The next room we entered, just like the first, was about twelve feet square with five beds lined up around the walls. The only other furnishings in the room were two small tables. Each metal bed with thin mattress had long sticks wrapped around the four corner posts, which I eventually figured out must have been to hold up mosquito nets during the rainy season. On one of these beds sat an older woman holding her left hand in her right hand, looking worried. Wade had a conversation with her in Creole and learned that her left hand was swollen and nearly useless, while her right shoulder and upper chest were in so much pain so that she couldn't move her right shoulder or arm. She gave us permission to pray for her in the name of Jesus, so Wade placed his hand on her swollen left hand while I placed my hand on her right shoulder as we kneeled on the concrete and prayed. When Wade asked her to try moving the fingers on her bad hand, there was an obvious increase in movement from before the prayer. When he told her to try moving her right shoulder and arm she actually stretched her right arm clear behind her back, stretching and bending over and over, demonstrating that she had full range of movement in that shoulder with no pain! He prayed for her hand again, and again she demonstrated an increase in strength and movement in that hand. After the third time she was able to gently grip Wade's hand, whereas she had had no grip at all when we first met her less than ten minutes before. Wade then shared the message of Jesus with this animist lady and invited her to put her trust in Him. She didn't do that at the time, but seeds were planted as her body received a touch of healing and her heart heard a message of love and hope.
Later in the day Wade made a trip back to the hospital to check on the young woman in the coma. He found her sitting up in her bed eating dinner! Glory to God!
Since Wade and his companions began their weekly hospital visits a couple years ago, the Mansoa hospital has risen in national ratings to the position of #1 in the country for patients experiencing healing of their illnesses, and for having the least number of infections develop while in the hospital. Needless to say, the staff are always happy to see them come. Jesus is making a name for Himself in this place.

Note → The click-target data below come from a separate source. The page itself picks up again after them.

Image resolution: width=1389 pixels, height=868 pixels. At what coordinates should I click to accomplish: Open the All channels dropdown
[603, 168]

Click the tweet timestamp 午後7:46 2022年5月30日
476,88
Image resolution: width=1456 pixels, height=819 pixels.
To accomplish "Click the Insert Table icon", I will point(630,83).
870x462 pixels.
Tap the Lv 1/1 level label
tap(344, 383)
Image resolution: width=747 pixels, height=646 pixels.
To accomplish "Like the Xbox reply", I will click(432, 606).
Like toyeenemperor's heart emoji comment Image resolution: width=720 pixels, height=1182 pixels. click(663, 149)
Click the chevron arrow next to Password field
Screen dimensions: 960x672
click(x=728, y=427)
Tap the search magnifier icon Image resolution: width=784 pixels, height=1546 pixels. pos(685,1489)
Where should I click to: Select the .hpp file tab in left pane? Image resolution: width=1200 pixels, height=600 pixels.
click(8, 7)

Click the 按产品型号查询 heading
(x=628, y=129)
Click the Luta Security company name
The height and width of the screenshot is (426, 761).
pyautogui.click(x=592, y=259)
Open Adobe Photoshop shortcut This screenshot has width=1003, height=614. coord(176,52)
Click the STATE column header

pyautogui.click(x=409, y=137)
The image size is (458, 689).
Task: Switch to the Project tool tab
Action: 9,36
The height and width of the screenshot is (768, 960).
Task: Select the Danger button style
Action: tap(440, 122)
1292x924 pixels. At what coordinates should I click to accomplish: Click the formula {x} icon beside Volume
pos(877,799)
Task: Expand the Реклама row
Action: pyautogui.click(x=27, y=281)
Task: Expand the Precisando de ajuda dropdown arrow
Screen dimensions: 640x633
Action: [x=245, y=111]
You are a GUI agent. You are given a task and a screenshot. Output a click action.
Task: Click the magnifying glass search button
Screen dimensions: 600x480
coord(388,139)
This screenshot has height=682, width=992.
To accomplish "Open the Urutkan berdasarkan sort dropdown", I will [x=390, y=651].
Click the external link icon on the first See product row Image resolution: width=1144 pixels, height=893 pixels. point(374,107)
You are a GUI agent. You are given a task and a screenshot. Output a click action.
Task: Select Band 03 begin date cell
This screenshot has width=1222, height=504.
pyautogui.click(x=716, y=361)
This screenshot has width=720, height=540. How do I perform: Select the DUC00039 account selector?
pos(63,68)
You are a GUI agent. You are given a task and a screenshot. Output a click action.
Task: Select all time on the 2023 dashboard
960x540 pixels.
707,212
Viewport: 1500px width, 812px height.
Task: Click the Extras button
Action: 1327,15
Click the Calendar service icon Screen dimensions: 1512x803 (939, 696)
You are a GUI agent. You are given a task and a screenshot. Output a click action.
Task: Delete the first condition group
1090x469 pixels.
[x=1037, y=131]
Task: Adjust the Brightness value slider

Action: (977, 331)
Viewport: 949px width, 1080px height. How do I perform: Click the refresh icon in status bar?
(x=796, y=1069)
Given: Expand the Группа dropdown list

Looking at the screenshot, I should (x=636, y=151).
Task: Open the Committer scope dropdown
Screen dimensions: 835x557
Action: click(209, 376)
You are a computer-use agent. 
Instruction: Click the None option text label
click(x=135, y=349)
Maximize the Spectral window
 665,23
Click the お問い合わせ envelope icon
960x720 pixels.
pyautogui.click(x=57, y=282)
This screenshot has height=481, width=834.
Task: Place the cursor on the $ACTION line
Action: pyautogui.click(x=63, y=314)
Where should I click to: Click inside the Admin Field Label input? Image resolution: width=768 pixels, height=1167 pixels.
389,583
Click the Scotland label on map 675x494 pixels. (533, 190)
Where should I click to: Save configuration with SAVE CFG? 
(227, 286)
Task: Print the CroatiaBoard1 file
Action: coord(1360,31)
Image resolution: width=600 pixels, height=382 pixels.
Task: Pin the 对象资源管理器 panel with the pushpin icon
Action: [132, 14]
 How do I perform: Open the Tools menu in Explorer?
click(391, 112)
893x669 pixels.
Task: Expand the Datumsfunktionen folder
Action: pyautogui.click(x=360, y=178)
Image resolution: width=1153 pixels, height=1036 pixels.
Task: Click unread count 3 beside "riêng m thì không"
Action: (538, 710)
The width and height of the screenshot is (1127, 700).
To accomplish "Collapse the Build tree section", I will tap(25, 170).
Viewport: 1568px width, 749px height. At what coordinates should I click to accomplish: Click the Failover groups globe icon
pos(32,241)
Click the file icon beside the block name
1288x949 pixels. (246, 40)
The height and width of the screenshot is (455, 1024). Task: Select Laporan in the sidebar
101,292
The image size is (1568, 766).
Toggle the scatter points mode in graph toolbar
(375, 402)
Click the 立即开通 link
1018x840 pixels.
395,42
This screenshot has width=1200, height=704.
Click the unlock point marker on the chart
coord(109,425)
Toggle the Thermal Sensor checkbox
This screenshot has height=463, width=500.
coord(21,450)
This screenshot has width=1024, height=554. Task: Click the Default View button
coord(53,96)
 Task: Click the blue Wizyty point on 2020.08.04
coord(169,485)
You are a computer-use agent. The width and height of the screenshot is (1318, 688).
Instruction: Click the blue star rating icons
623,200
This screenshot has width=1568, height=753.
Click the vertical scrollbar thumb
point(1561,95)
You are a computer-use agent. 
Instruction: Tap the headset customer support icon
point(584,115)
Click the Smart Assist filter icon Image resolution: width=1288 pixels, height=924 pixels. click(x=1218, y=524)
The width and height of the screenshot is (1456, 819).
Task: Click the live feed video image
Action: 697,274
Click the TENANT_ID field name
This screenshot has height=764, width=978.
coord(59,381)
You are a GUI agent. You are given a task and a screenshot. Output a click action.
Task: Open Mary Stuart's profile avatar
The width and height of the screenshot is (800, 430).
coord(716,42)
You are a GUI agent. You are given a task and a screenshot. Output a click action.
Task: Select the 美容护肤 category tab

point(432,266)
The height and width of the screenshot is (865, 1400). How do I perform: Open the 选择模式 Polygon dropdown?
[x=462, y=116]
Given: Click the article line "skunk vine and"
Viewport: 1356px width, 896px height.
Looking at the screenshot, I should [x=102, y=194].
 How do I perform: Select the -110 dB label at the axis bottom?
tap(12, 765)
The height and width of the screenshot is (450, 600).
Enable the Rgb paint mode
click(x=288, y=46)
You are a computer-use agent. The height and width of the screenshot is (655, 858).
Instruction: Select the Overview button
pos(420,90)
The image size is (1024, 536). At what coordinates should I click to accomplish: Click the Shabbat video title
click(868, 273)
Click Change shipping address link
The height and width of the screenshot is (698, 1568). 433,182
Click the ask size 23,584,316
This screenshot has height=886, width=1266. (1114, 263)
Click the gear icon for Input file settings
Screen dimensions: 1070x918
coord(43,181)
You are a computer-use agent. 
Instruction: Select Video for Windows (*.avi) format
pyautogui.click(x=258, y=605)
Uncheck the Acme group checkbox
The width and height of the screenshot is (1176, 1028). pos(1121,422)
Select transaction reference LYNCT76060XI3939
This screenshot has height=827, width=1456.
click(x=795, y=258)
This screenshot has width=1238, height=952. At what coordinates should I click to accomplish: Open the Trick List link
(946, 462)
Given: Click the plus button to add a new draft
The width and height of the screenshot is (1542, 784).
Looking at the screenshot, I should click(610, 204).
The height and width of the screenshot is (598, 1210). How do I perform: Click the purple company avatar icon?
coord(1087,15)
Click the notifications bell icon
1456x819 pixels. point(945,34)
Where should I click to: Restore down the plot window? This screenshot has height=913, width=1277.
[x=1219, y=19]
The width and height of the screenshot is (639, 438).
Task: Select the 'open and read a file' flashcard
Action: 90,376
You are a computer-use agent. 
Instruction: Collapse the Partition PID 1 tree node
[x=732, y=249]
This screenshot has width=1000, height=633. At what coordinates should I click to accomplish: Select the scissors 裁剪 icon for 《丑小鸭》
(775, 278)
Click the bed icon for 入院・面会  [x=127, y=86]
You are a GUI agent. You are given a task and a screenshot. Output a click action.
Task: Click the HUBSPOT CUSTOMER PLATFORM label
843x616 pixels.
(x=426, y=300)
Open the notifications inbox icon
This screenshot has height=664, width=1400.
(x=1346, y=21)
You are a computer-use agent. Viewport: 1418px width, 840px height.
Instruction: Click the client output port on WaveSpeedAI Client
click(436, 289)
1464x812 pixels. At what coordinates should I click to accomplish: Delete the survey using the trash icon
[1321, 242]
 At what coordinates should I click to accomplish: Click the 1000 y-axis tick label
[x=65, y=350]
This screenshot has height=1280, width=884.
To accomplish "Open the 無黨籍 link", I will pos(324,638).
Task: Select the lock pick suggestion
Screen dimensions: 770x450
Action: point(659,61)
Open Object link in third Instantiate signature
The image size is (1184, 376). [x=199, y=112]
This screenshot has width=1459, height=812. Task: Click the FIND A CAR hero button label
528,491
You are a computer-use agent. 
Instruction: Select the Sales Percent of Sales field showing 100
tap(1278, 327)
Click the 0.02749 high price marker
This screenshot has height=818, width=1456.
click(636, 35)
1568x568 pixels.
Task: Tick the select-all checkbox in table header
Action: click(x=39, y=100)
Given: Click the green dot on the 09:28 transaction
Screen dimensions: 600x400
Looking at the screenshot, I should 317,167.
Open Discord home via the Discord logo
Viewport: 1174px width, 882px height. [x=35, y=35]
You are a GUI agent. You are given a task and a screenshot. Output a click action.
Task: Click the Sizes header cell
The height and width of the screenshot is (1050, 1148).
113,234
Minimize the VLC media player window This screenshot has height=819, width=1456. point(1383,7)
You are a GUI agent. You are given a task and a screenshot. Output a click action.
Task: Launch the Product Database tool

Once again, through my hospital visit this time, I was confronted with some harsh realities that provided perspective to my ingrained sense of entitlement toward expected availability of goods and services in my own country. At least in U.S. hospitals I can expect there will be linens on the bed, air conditioning in the summer, a high level of sanitation, meals delivered three times a day, and actual American Board Certified medical doctors running tests, making diagnoses, and prescribing appropriate treatment. The hospital in Mansoa was more like a warehouse for the sick, making do the best they could with crude conditions and one doctor for every 20,000 residents. God help these poor people.